Author: Gary Jackson

Cocaine Addiction: Signs, Effects, and Treatment

When a large amount of cocaine is taken at once or in conjunction with other drugs or alcohol, the risk for an overdose or other negative health consequences increases also. An overdose occurs when too much of the drug is ingested at one time for the body to handle, and drug amounts reach toxic levels in the bloodstream. The signs of an overdose from cocaine include nausea, vomiting, tremors, seizures, elevated heart rate, chest pain, and a rise in blood pressure and body temperature. A cocaine overdose can result in a stroke or heart attack, and it is a medical emergency. If an overdose is suspected, call for professional help immediately. Addiction is a disease affecting the motivation and reward circuitry in the brain.

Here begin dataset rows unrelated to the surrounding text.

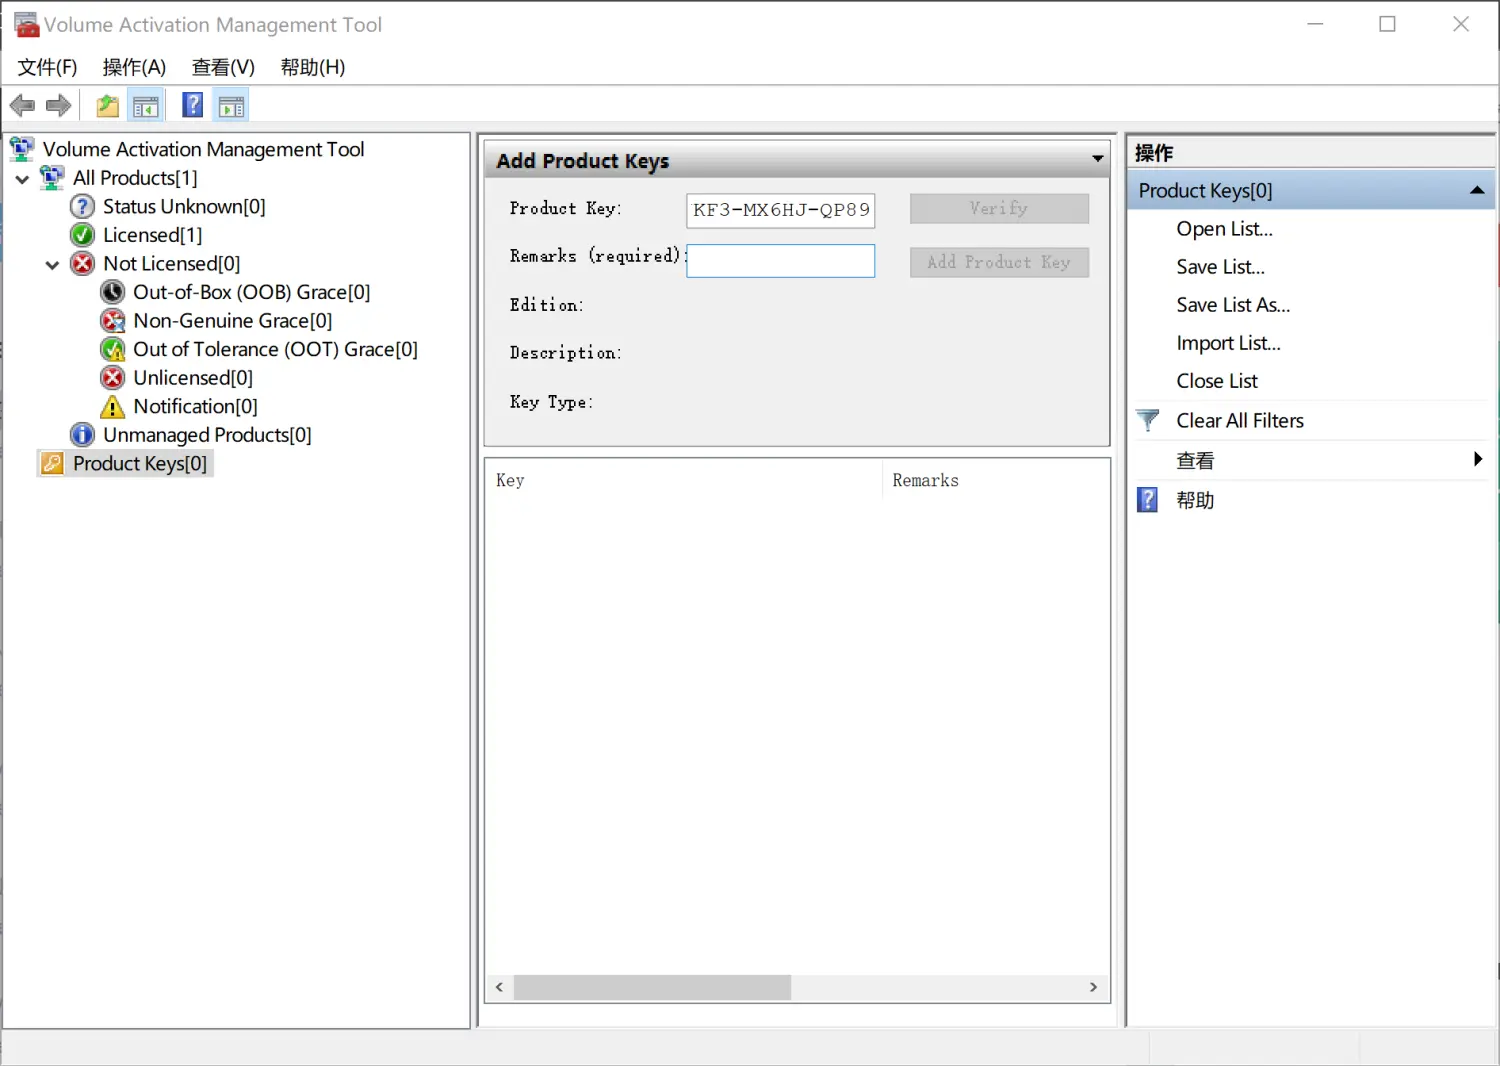Open the 操作(A) menu
This screenshot has width=1500, height=1066.
tap(134, 67)
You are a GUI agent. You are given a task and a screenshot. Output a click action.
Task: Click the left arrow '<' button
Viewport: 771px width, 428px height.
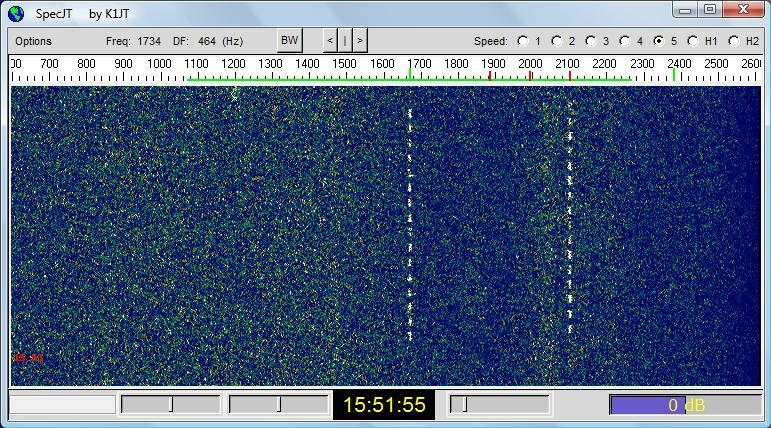(330, 41)
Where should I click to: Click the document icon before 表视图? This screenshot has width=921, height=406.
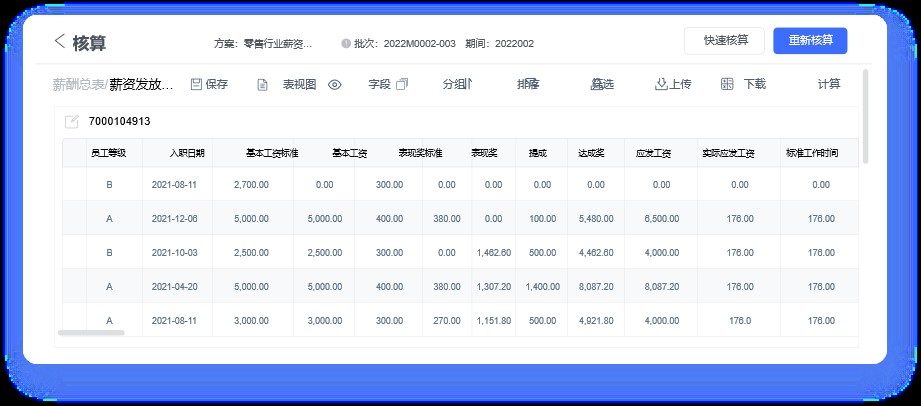click(262, 85)
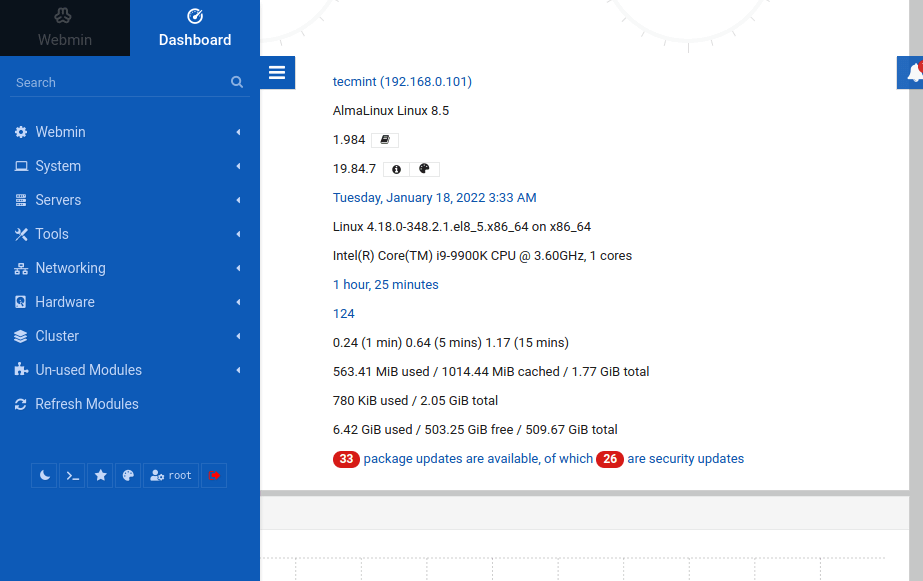Expand the Networking section
Viewport: 923px width, 581px height.
70,268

  • People who use cocaine can quickly become dependent on it for strong rushes of brain chemicals that control how they think and feel.
  • BetterHelp can connect you to an addiction and mental health counselor.
  • Since it’s an illegal drug, you can never be sure about the quality of cocaine.
  • Crack is typically smoked in a pipe or sprinkled on marijuana or tobacco and smoked like a cigarette.

If you do start using the drug, it’s likely you’ll lose control over its use again — even if you’ve had treatment and you haven’t used the drug for some time. Despite the name, these are not bath products such as Epsom salts. Substituted cathinones can be eaten, snorted, inhaled or injected and are highly addictive. These drugs can cause severe intoxication, which results in dangerous health effects or even death.

What are the most common cocaine withdrawal symptoms?

Other examples include ketamine and flunitrazepam or Rohypnol — a brand used outside the U.S. — also called roofie. These drugs are not all in the same category, but they share some similar effects and dangers, including long-term harmful effects. Synthetic cannabinoids, also called K2 or Spice, are sprayed on dried herbs and then smoked, but can be prepared as an herbal tea.

  • Its properties make it classified as a Schedule II drug with a high potential for abuse.
  • Regular use of cocaine can cause someone to become tolerant to the drug, and higher doses must be taken in order to continue to feel the effects that are desired.
  • Examples include methylenedioxymethamphetamine, also called MDMA, ecstasy or molly, and gamma-hydroxybutyric acid, known as GHB.
  • In our American Addiction Facilities—with locations in Texas, Las Vegas, Florida, and more—we treat cocaine addiction with high-quality evidence-based behavioral therapies.

By recognizing the signs of Cocaine abuse, you can get your loved one the help they need before an addiction takes hold. Many people start to build a tolerance after their first use of cocaine. Your chances of getting HIV, the virus that causes AIDS, are higher if you use cocaine. Some research has suggested that cocaine damages the way immune cells work in your body, which could make HIV worse. You may develop depression, unpredictable mood changes, paranoia, or even violent behaviors toward yourself and others. You could have hallucinations, meaning you see or hear things that aren’t there.